There are probably people who are not heavy users where the plan may not make sense. But for heavy users, you are burning piles of your own money by not using Anthropic's Max plan. You only need a week of moderate usage a month and already the plan will have paid for itself compared to paying for API credits directly.
I acknowledge that and get like $400 worth of tokens from my $20 Claude Code Pro subscription every month.
I'm building tools I can use when the VC money runs out or a clear winner gets on top and the prices shoot up to realistic levels.
At that point I've hopefully got enough local compute to run a local model though.
It’s not an advertisement; I apologize if I come off as a Claude Code fanboy.
If you read part 1 of my post (linked in my OP) you will see that I disclosed exactly how much I paid for my usage, and also the reasons that I ended up choosing Claude Code over other agents.
If you are considering leveraging any of the documentation or examples, you need to validate that the documentation or example actually matches what is currently in the code.
I have better luck being more concise and avoiding anthropomorphizing. Something like:
"validate documentation against existing code before implementation"
Should accomplish the same thing!
But I also use more casual style when investigating. “See what you think about the existing inheritance model, propose any improvements that will make it easier to maintain. I was thinking that creating a new base class for tree and flower to inherit from might make sense, but maybe that’s over complicating things”
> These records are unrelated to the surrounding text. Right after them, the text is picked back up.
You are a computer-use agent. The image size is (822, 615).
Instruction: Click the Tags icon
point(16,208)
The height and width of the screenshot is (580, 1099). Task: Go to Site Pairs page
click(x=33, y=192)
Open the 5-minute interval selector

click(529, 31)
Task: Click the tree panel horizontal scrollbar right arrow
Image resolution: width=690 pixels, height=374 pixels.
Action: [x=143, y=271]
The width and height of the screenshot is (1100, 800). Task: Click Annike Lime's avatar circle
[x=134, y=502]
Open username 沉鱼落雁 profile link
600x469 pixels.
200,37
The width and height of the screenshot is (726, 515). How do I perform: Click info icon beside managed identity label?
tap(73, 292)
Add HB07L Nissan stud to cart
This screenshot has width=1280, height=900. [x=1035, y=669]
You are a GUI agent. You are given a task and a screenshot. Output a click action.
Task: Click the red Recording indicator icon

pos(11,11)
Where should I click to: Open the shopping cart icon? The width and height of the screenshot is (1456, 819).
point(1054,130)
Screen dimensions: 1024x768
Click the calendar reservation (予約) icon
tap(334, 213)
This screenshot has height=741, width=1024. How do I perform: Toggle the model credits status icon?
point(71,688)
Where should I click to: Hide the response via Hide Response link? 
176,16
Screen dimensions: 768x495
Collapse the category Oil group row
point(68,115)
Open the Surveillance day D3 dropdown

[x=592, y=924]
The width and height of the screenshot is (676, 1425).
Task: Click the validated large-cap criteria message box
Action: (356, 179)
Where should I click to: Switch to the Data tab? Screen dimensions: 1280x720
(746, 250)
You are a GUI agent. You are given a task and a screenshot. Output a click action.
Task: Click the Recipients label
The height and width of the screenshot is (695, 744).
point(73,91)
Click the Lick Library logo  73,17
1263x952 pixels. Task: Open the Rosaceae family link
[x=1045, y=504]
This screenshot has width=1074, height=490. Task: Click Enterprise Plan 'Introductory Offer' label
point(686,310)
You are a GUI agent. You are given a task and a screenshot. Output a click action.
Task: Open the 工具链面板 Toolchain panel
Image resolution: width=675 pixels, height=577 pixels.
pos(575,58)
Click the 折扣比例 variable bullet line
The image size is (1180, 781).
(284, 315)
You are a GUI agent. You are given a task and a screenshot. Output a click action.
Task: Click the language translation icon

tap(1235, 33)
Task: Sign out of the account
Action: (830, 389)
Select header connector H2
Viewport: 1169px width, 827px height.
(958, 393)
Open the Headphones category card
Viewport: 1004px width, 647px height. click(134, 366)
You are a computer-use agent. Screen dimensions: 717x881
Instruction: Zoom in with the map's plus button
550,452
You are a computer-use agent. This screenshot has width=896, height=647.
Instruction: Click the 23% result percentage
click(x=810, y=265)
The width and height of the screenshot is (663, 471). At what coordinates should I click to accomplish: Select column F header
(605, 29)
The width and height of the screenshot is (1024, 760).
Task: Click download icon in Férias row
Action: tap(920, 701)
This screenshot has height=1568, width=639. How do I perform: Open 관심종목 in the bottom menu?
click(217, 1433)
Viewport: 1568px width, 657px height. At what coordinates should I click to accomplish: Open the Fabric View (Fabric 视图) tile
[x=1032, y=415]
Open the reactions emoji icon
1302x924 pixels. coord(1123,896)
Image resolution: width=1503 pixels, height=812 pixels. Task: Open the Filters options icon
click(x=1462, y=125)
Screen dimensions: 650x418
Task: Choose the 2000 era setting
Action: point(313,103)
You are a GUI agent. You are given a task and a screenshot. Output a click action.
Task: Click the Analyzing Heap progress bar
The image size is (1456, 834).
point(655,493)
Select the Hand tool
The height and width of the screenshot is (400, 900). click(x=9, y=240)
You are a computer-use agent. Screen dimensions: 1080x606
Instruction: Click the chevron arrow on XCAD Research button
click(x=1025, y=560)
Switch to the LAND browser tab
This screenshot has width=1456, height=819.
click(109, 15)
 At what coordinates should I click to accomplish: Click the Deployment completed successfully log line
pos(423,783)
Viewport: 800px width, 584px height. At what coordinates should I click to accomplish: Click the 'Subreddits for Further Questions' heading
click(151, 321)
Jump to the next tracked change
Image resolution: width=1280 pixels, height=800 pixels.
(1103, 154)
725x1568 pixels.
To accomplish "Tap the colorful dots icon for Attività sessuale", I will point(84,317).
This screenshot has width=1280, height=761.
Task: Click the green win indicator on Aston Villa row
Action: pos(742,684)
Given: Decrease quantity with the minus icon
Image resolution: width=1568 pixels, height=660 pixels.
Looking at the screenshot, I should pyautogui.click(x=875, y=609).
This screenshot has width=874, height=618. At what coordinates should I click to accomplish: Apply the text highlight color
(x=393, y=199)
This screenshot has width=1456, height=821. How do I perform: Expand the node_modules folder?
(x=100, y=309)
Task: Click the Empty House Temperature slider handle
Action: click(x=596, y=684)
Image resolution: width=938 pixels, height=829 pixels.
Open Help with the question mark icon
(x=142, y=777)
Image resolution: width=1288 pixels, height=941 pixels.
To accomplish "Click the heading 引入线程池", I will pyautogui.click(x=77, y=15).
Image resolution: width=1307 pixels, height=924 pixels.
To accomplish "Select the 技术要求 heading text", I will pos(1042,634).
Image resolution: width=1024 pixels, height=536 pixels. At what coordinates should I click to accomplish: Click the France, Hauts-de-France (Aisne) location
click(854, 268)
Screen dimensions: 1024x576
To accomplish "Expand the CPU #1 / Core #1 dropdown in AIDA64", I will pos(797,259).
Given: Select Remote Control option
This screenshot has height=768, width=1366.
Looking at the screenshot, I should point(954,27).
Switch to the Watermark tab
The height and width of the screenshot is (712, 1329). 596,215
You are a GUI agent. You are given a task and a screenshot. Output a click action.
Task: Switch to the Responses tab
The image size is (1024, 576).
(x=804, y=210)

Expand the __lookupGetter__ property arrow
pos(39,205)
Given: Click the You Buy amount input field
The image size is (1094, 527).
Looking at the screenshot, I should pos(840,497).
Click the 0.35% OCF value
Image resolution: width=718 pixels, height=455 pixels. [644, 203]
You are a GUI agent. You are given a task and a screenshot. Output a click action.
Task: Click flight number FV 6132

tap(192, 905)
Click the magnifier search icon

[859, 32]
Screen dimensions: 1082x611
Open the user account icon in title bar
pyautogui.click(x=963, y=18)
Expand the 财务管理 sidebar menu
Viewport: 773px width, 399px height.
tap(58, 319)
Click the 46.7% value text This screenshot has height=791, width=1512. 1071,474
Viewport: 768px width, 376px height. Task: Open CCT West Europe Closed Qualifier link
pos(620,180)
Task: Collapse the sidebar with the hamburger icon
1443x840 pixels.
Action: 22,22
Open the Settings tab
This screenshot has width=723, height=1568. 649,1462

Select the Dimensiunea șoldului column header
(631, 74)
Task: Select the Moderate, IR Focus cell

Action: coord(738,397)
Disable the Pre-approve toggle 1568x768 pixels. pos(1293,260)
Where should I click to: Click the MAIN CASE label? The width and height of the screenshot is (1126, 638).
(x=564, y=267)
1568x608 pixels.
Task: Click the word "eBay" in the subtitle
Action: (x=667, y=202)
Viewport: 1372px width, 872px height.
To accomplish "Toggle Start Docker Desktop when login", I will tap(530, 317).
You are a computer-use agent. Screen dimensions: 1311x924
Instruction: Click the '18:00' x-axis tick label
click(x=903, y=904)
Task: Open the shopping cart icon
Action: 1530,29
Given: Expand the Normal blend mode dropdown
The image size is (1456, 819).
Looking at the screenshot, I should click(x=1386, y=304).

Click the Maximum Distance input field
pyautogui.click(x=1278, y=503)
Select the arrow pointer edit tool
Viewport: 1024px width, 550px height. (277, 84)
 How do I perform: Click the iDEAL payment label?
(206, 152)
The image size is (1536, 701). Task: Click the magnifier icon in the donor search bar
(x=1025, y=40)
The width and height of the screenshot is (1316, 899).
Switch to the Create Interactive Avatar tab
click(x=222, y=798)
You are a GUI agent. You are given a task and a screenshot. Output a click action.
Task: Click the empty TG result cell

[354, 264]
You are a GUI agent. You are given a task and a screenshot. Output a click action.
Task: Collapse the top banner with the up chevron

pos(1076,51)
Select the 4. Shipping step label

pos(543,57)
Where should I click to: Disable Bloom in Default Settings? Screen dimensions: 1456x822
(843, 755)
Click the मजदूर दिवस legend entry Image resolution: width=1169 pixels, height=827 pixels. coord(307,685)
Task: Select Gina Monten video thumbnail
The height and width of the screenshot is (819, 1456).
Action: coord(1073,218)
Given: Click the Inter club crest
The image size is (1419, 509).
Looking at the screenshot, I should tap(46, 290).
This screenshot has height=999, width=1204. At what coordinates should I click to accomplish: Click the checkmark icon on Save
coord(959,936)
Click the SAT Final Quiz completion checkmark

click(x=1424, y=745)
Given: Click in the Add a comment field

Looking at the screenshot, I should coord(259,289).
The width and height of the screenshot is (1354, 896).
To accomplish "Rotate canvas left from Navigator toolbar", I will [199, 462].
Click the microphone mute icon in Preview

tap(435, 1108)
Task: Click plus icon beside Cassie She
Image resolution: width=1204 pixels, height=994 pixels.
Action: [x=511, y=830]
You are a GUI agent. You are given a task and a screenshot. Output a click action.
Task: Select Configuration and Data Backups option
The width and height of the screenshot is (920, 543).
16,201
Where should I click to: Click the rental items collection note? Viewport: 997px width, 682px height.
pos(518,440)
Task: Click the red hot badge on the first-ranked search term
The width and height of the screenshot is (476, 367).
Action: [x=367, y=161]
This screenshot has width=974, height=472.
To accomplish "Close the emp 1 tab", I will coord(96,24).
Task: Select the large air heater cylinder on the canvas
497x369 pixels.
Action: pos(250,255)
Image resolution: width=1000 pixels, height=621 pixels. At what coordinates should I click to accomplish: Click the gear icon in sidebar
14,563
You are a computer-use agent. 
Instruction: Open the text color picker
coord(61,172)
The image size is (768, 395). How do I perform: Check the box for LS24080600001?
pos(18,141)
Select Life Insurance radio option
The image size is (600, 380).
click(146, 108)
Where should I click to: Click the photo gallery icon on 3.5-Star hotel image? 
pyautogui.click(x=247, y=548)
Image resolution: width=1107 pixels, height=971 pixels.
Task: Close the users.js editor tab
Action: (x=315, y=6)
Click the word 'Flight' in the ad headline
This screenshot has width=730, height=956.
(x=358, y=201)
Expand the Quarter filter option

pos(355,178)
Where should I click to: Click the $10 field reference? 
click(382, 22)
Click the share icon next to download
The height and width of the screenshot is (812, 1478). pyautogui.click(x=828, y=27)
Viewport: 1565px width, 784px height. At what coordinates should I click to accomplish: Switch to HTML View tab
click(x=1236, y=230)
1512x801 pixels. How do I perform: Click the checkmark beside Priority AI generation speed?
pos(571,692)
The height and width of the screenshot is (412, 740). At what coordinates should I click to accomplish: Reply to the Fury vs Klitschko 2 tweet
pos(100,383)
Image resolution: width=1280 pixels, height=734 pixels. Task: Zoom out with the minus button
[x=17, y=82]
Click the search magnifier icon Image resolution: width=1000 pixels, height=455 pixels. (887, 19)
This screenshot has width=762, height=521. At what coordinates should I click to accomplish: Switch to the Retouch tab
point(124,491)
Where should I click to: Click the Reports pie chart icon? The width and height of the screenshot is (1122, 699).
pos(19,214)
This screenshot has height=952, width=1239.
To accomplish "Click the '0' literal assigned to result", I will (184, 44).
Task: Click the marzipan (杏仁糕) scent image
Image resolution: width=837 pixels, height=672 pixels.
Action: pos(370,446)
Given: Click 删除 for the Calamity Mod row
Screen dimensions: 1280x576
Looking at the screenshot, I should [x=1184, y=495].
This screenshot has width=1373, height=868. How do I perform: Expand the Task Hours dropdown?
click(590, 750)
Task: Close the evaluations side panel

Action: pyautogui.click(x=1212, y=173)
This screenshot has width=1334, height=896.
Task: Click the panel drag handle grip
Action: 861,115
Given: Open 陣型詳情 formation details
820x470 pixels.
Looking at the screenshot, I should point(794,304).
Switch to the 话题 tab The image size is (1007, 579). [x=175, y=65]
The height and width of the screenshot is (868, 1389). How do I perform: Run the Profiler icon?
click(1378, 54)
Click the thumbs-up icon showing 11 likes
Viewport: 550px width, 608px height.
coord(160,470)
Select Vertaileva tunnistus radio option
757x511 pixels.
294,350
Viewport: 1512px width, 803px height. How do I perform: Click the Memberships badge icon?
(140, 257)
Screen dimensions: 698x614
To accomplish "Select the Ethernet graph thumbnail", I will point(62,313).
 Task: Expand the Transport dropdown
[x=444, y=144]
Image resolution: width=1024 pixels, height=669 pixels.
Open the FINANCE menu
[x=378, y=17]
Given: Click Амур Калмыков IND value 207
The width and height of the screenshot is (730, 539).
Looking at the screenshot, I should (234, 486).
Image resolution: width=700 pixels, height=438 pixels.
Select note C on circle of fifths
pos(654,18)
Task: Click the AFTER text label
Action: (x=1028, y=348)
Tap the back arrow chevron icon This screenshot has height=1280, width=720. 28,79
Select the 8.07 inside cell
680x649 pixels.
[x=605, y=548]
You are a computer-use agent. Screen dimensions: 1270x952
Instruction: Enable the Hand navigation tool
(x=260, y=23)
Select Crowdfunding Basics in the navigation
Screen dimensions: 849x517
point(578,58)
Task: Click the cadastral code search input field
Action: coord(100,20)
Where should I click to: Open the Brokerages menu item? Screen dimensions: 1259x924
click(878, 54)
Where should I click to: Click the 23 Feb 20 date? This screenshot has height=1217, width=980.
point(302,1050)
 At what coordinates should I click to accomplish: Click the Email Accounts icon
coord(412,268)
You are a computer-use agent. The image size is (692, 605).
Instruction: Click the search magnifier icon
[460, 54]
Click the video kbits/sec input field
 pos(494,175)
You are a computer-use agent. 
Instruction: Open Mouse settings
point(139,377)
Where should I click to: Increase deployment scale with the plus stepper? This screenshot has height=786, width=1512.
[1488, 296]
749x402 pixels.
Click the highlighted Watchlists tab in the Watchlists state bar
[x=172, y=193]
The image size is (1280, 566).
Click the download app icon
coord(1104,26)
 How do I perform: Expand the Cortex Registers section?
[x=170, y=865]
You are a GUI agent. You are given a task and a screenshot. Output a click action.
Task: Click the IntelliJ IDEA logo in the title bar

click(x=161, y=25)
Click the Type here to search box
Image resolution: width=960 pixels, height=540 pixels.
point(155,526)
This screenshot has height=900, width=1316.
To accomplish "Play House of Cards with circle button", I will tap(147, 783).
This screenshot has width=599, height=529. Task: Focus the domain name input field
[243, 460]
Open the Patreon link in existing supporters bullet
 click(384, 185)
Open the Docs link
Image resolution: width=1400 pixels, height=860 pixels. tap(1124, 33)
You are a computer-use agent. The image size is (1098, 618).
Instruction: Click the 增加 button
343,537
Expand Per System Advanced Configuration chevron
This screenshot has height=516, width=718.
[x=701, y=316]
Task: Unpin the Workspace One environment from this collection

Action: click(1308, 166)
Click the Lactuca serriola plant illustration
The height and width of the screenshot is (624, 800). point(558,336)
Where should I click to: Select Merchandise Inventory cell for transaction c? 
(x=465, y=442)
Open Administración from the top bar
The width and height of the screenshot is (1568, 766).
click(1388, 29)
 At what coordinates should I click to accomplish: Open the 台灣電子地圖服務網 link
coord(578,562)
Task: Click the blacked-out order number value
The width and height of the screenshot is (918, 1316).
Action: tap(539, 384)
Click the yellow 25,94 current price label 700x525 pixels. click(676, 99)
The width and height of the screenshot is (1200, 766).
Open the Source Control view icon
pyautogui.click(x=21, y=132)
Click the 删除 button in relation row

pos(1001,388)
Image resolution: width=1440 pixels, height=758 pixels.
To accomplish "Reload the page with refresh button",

(Expressing uncertainty seems to help avoid the model latching on to every idea with “you’re absolutely right!”)
Also, there's a big difference between giving general "always on" context (as in agents.md) for vibe coding - like "validate against existing code" etc - versus bouncing ideas in a chat session like your example, where you don't necessarily have a specific approach in mind and burning a few extra tokens for a one off query is no big deal.
Context isn't free (either literally or in terms of processing time) and there's definitely a balance to be found for a given task.
This is definitely a way in which working with LLMs is frustrating. I find them helpful, but I don't know that I'm getting "better" at using them. Every time I feel like I've discovered something, it seems to be situation specific.